Butch smiled. "You'd have made a great wife, José."
"That's what mine tells me."
They were silent until Abby poured number four.
"The throwing stars I peeled off that suspect," Butch said. "Where do we stand with them?"
"Same as the ones we found at the car bomb and around Cherry's body. Typhoons. Three-point-one ounces of four-forty stainless steel. Four-inch diameter. Removable center weight. You can get 'em off the Internet for about twelve bucks a pop or buy them through martial-arts academies. And no, there were no prints."
"The other weapons?"
"Flashy set of knives. The boys in the lab got a real hard-on for them. Composite metal, diamond hard, beautifully made by hand. No identifying manufacturer. Gun was your standard nine-millimeter Beretta, model 92G-SD. Real well cared for, and naturally the serial number had been etched off. The freaky thing was the bullets. Never seen anything like 'em. Hollow, filled with some kind of liquid. The boys think it's just water. But why would someone do that?"
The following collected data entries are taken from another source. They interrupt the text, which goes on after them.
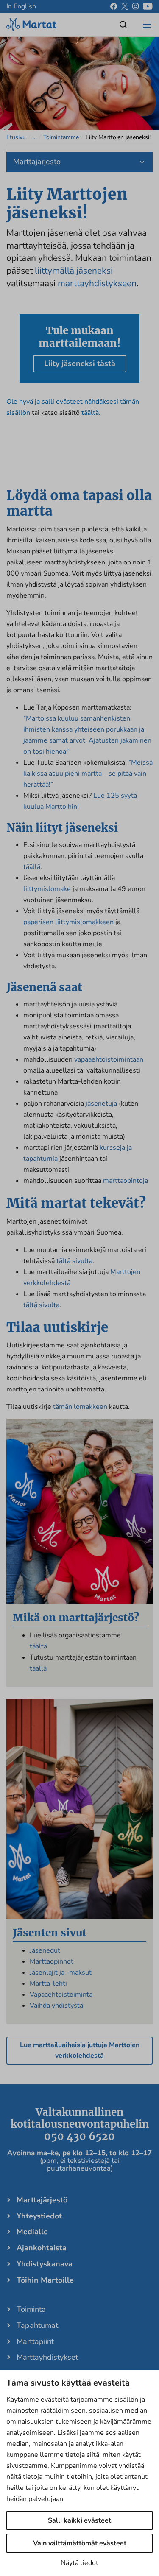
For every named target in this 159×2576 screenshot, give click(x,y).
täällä (31, 867)
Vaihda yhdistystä (56, 2005)
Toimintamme (61, 137)
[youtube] (148, 6)
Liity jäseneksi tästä (79, 363)
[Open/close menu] (147, 24)
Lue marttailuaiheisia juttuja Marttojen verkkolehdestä (79, 2050)
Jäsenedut (45, 1950)
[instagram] (135, 6)
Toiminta (31, 2309)
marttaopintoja (125, 1180)
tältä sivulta (74, 1261)
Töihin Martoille (45, 2280)
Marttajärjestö (42, 2200)
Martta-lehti (48, 1983)
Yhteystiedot (39, 2216)
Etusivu (16, 137)
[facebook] (113, 6)
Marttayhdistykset (47, 2357)
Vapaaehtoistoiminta (61, 1994)
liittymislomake (47, 889)
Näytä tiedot (79, 2563)
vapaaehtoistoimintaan (108, 1059)
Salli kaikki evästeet (79, 2520)
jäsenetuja (101, 1103)
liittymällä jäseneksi (74, 271)
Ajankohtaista (42, 2248)
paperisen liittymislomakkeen (68, 922)
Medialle (32, 2232)
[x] (124, 6)
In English (21, 6)
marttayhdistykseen (97, 283)
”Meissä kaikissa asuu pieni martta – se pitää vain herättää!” (88, 773)
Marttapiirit (35, 2341)
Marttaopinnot (51, 1961)
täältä (38, 1646)
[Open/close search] (123, 24)
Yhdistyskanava (45, 2264)
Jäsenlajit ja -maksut (61, 1972)
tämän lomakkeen (80, 1406)
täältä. (90, 412)
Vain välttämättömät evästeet (79, 2543)
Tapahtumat (37, 2325)
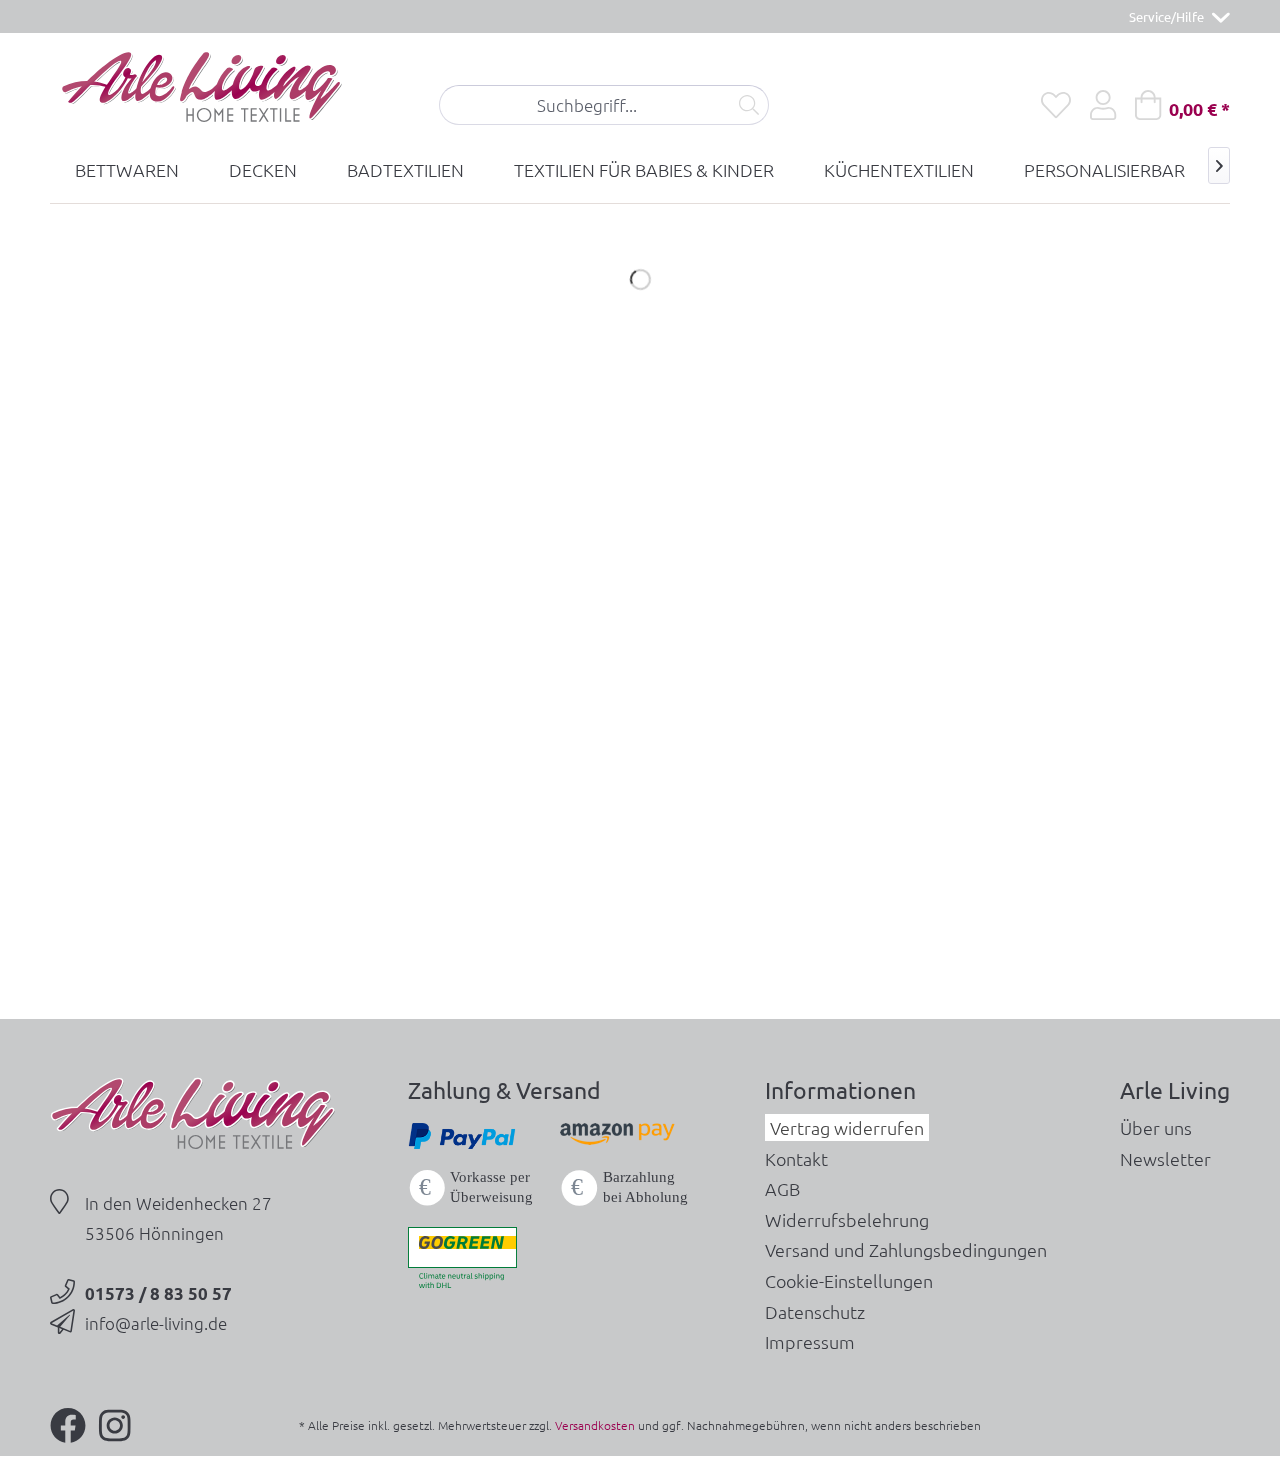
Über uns (1156, 1127)
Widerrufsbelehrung (847, 1219)
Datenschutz (815, 1311)
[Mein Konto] (1103, 105)
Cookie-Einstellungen (849, 1280)
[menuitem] (604, 105)
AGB (782, 1188)
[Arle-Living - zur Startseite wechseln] (201, 88)
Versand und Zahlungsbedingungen (906, 1249)
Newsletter (1165, 1158)
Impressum (810, 1341)
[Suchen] (749, 105)
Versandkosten (595, 1425)
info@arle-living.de (156, 1323)
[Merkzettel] (1056, 105)
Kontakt (796, 1158)
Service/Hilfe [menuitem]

"You gotta be kidding me."
"Uh-huh."
"And no prints."
"Nope."
"On anything."
"Nope." José finished the bowl of peanuts and trolled his hand to get Abby's eye for more. "That suspect's slick. Neat as a pin. A real professional. Wanna bet he'
s moved up north from the Big Apple? He doesn't sound Caldwell homegrown."
"Tell me that while I was wasting time with those damn EMTs we checked with the NYPD."
Abby came over with more nuts and more Scotch.
"We're doing ballistics on the gun, just to see if there are any unusual characteristics," José said evenly. "Checking the money to see if it's hot. First thing in the morning we'll give the New York boys everything we got, but it's not going to be much."
Butch cursed as he watched the bowl get refilled.
"If anything happens to Beth…" He didn't finish the sentence.
"We'll find them." José paused. "And God help him if he hurts her."
Yeah, Butch would personally go after the guy.
"God help him," he vowed, making room in his glass for another shot.
Wrath was exhausted as he sat on the couch and waited for Beth to speak again. His body felt as though it were sinking in on itself, his bones weakening under their burden of flesh and muscle.
As he replayed the scene in the station house's alley, he realized he hadn't stripped the cop of his memory. Which meant the police were going to be looking for him with an accurate description.
Damn it. He'd been so caught up in the fricking drama, he'd forgotten to protect himself.
He was getting sloppy. And sloppy was dangerous.
"How did you know about the orgasms?" Beth asked abruptly.
He stiffened. And so did his cock, just at hearing the word leave her lips.
Moving his body around to make some room in his pants, he wondered if he could avoid answering her. He didn't want to talk right now about the sex they'd had. Not with her lying in that bed. Mere feet away from him.
He thought of her skin. Soft. Smooth. Warm.
"How did you know?" she prompted.
"It's the truth, isn't it?"
"Yes," she whispered. "Was it different with you because you're not… you're a… Hell, I can't even say the word."
"Maybe." He brought his palms together, linking his fingers tight. "I don't know."
Because it had been different for him, too, even though technically she was still a human.
"He's not my lover. Butch. The cop. He's not."
Wrath felt his breath ease out of him. "I'm glad."